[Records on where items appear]
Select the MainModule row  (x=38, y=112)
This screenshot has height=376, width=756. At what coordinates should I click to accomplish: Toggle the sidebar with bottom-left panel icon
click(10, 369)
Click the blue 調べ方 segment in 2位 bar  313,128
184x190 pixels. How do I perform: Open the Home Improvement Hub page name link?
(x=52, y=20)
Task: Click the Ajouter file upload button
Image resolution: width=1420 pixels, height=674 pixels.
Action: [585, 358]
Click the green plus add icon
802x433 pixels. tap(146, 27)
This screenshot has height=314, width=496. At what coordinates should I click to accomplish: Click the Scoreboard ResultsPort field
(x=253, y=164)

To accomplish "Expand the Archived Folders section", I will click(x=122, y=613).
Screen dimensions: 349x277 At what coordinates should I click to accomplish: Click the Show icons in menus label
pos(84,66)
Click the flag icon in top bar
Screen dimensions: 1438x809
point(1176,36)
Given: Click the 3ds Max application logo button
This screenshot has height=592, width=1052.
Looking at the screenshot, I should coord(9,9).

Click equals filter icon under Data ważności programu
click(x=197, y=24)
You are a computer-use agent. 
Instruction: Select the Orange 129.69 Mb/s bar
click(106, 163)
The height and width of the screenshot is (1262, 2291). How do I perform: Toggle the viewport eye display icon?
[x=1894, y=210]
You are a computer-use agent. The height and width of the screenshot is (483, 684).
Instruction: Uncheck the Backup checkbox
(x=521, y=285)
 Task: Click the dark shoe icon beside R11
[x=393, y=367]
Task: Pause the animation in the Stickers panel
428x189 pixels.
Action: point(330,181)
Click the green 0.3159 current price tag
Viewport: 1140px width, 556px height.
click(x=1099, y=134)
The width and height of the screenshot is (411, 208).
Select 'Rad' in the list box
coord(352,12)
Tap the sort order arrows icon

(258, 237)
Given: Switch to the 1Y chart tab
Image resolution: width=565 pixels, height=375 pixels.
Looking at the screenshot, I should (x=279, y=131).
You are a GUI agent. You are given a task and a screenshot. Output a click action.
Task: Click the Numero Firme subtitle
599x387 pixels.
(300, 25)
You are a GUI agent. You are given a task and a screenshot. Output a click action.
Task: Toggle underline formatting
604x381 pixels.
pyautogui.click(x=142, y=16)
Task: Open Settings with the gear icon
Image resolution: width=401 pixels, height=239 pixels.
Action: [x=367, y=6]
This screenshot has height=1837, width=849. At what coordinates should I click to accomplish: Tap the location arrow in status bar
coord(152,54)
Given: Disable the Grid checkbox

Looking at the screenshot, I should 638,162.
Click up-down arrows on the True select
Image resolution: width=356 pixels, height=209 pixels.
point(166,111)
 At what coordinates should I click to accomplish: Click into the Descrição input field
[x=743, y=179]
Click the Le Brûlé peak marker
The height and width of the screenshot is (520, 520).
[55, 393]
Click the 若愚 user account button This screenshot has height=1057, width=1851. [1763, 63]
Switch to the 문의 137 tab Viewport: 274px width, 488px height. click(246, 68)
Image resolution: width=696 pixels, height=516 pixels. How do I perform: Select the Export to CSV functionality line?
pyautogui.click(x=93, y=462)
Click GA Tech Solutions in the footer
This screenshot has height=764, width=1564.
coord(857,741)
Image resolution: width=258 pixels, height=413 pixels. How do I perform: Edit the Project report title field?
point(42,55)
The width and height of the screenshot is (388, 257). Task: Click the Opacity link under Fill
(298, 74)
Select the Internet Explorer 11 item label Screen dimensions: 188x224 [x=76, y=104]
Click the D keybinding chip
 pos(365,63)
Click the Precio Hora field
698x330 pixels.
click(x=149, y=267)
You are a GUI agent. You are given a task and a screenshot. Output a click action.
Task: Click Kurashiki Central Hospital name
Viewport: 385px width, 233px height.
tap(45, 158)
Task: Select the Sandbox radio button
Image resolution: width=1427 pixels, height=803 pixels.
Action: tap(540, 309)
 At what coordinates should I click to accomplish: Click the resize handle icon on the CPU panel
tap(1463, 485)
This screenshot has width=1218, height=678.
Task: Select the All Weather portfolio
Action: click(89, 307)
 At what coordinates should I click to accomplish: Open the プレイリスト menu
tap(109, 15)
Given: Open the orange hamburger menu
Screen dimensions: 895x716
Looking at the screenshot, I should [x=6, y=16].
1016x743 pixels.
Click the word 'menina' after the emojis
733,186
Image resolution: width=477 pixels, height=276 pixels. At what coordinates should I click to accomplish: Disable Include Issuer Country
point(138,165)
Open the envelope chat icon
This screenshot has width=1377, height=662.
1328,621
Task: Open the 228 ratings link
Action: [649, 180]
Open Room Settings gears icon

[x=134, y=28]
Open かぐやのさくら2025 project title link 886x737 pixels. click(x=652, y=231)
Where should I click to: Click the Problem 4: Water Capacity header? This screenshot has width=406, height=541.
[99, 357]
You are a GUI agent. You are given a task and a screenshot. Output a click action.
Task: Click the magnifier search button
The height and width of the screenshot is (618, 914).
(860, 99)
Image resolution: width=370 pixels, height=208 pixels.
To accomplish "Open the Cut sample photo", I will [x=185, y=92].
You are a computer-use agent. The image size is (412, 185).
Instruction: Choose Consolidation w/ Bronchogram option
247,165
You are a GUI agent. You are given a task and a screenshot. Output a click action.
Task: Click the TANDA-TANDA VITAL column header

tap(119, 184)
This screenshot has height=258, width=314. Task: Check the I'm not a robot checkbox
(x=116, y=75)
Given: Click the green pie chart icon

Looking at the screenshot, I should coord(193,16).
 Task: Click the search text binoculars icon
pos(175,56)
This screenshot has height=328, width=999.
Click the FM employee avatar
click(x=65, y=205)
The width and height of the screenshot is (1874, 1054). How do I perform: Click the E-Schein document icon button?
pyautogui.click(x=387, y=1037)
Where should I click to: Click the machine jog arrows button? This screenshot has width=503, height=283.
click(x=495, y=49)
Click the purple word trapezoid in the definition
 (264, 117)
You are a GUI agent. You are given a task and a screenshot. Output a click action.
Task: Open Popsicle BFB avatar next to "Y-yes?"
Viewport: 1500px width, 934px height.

_THE TASK_
Copy these records line for line, with no changes.

_SOLUTION TO THIS TASK_
Select the MainModule row  (x=38, y=112)
This screenshot has height=376, width=756. At what coordinates should I click to accomplish: Toggle the sidebar with bottom-left panel icon
click(10, 369)
Click the blue 調べ方 segment in 2位 bar  313,128
184x190 pixels. How do I perform: Open the Home Improvement Hub page name link?
(x=52, y=20)
Task: Click the Ajouter file upload button
Image resolution: width=1420 pixels, height=674 pixels.
Action: [585, 358]
Click the green plus add icon
802x433 pixels. tap(146, 27)
This screenshot has height=314, width=496. At what coordinates should I click to accomplish: Click the Scoreboard ResultsPort field
(x=253, y=164)

To accomplish "Expand the Archived Folders section", I will click(x=122, y=613).
Screen dimensions: 349x277 At what coordinates should I click to accomplish: Click the Show icons in menus label
pos(84,66)
Click the flag icon in top bar
Screen dimensions: 1438x809
point(1176,36)
Given: Click the 3ds Max application logo button
This screenshot has height=592, width=1052.
Looking at the screenshot, I should coord(9,9).

Click equals filter icon under Data ważności programu
click(x=197, y=24)
You are a computer-use agent. 
Instruction: Select the Orange 129.69 Mb/s bar
click(106, 163)
The height and width of the screenshot is (1262, 2291). How do I perform: Toggle the viewport eye display icon?
[x=1894, y=210]
You are a computer-use agent. The height and width of the screenshot is (483, 684).
Instruction: Uncheck the Backup checkbox
(x=521, y=285)
 Task: Click the dark shoe icon beside R11
[x=393, y=367]
Task: Pause the animation in the Stickers panel
428x189 pixels.
Action: point(330,181)
Click the green 0.3159 current price tag
Viewport: 1140px width, 556px height.
click(x=1099, y=134)
The width and height of the screenshot is (411, 208).
Select 'Rad' in the list box
coord(352,12)
Tap the sort order arrows icon

(258, 237)
Given: Switch to the 1Y chart tab
Image resolution: width=565 pixels, height=375 pixels.
Looking at the screenshot, I should (x=279, y=131).
You are a GUI agent. You are given a task and a screenshot. Output a click action.
Task: Click the Numero Firme subtitle
599x387 pixels.
(300, 25)
You are a GUI agent. You are given a task and a screenshot. Output a click action.
Task: Toggle underline formatting
604x381 pixels.
pyautogui.click(x=142, y=16)
Task: Open Settings with the gear icon
Image resolution: width=401 pixels, height=239 pixels.
Action: [x=367, y=6]
This screenshot has height=1837, width=849. At what coordinates should I click to accomplish: Tap the location arrow in status bar
coord(152,54)
Given: Disable the Grid checkbox

Looking at the screenshot, I should 638,162.
Click up-down arrows on the True select
Image resolution: width=356 pixels, height=209 pixels.
point(166,111)
 At what coordinates should I click to accomplish: Click into the Descrição input field
[x=743, y=179]
Click the Le Brûlé peak marker
The height and width of the screenshot is (520, 520).
[55, 393]
Click the 若愚 user account button This screenshot has height=1057, width=1851. [1763, 63]
Switch to the 문의 137 tab Viewport: 274px width, 488px height. click(246, 68)
Image resolution: width=696 pixels, height=516 pixels. How do I perform: Select the Export to CSV functionality line?
pyautogui.click(x=93, y=462)
Click GA Tech Solutions in the footer
This screenshot has height=764, width=1564.
coord(857,741)
Image resolution: width=258 pixels, height=413 pixels. How do I perform: Edit the Project report title field?
point(42,55)
The width and height of the screenshot is (388, 257). Task: Click the Opacity link under Fill
(298, 74)
Select the Internet Explorer 11 item label Screen dimensions: 188x224 [x=76, y=104]
Click the D keybinding chip
 pos(365,63)
Click the Precio Hora field
698x330 pixels.
click(x=149, y=267)
You are a GUI agent. You are given a task and a screenshot. Output a click action.
Task: Click Kurashiki Central Hospital name
Viewport: 385px width, 233px height.
tap(45, 158)
Task: Select the Sandbox radio button
Image resolution: width=1427 pixels, height=803 pixels.
Action: tap(540, 309)
 At what coordinates should I click to accomplish: Click the resize handle icon on the CPU panel
tap(1463, 485)
This screenshot has width=1218, height=678.
Task: Select the All Weather portfolio
Action: click(89, 307)
 At what coordinates should I click to accomplish: Open the プレイリスト menu
tap(109, 15)
Given: Open the orange hamburger menu
Screen dimensions: 895x716
Looking at the screenshot, I should [x=6, y=16].
1016x743 pixels.
Click the word 'menina' after the emojis
733,186
Image resolution: width=477 pixels, height=276 pixels. At what coordinates should I click to accomplish: Disable Include Issuer Country
point(138,165)
Open the envelope chat icon
This screenshot has width=1377, height=662.
1328,621
Task: Open the 228 ratings link
Action: [649, 180]
Open Room Settings gears icon

[x=134, y=28]
Open かぐやのさくら2025 project title link 886x737 pixels. click(x=652, y=231)
Where should I click to: Click the Problem 4: Water Capacity header? This screenshot has width=406, height=541.
[99, 357]
You are a GUI agent. You are given a task and a screenshot. Output a click action.
Task: Click the magnifier search button
The height and width of the screenshot is (618, 914).
(860, 99)
Image resolution: width=370 pixels, height=208 pixels.
To accomplish "Open the Cut sample photo", I will [x=185, y=92].
You are a computer-use agent. The image size is (412, 185).
Instruction: Choose Consolidation w/ Bronchogram option
247,165
You are a GUI agent. You are given a task and a screenshot. Output a click action.
Task: Click the TANDA-TANDA VITAL column header

tap(119, 184)
This screenshot has height=258, width=314. Task: Check the I'm not a robot checkbox
(x=116, y=75)
Given: Click the green pie chart icon

Looking at the screenshot, I should coord(193,16).
 Task: Click the search text binoculars icon
pos(175,56)
This screenshot has height=328, width=999.
Click the FM employee avatar
click(x=65, y=205)
The width and height of the screenshot is (1874, 1054). How do I perform: Click the E-Schein document icon button?
pyautogui.click(x=387, y=1037)
Where should I click to: Click the machine jog arrows button? This screenshot has width=503, height=283.
click(x=495, y=49)
Click the purple word trapezoid in the definition
 (264, 117)
You are a GUI agent. You are given a task and a screenshot. Output a click action.
Task: Open Popsicle BFB avatar next to "Y-yes?"
Viewport: 1500px width, 934px height.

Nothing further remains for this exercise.